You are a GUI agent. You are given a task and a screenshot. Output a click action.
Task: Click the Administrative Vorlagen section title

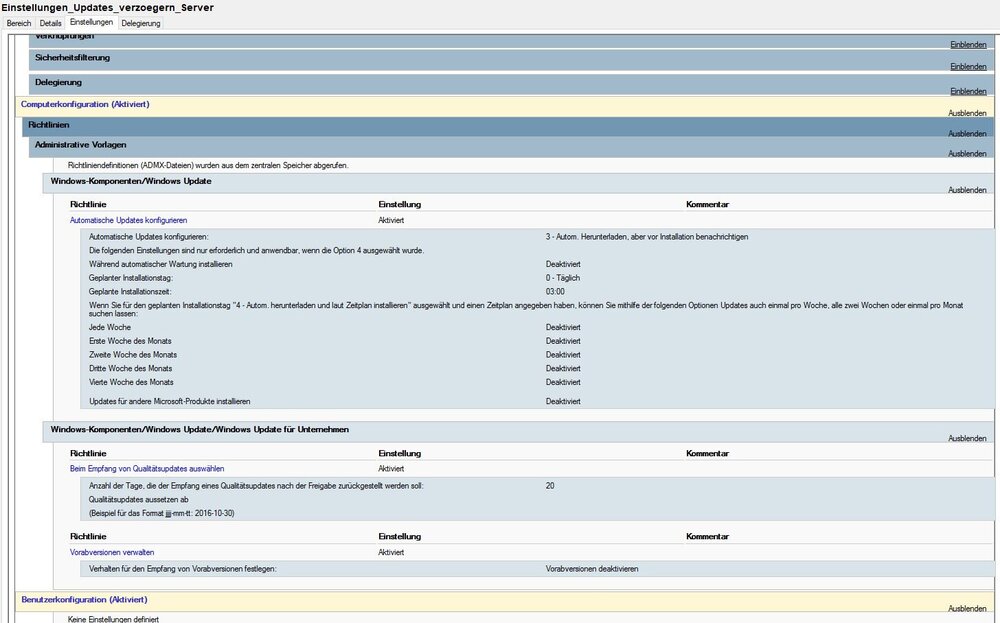80,145
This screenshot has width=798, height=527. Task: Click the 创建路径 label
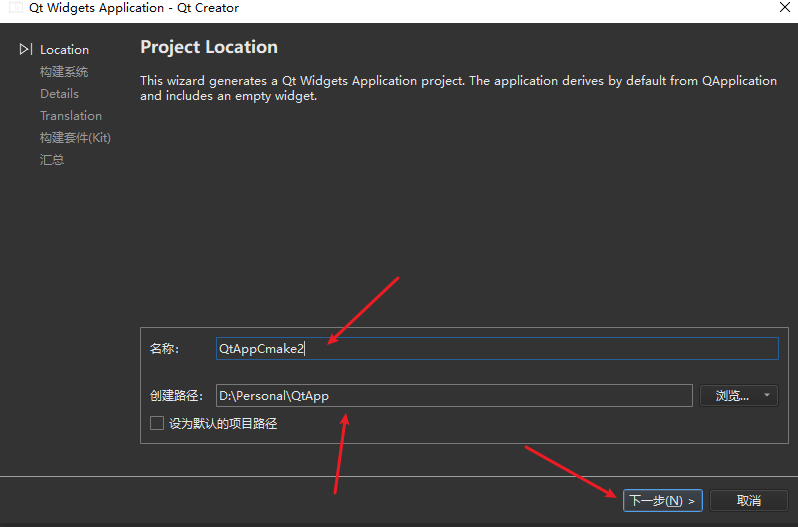click(x=175, y=395)
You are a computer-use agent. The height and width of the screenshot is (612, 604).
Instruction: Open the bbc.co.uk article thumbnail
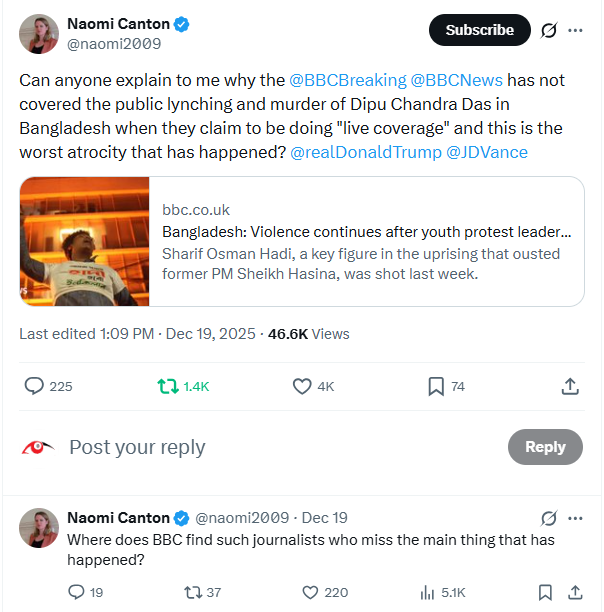point(85,241)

● ● ● ● ●

- EXERCISE DESCRIPTION: With the pictures removed, output the listing above exactly.

- TASK OUTPUT:
You are a GUI agent. You are given a task and a screenshot. Output a click action.
Task: Click the Administrative Vorlagen section title

80,145
This screenshot has width=798, height=527. Task: Click the 创建路径 label
click(x=175, y=395)
You are a computer-use agent. The height and width of the screenshot is (612, 604).
Instruction: Open the bbc.co.uk article thumbnail
point(85,241)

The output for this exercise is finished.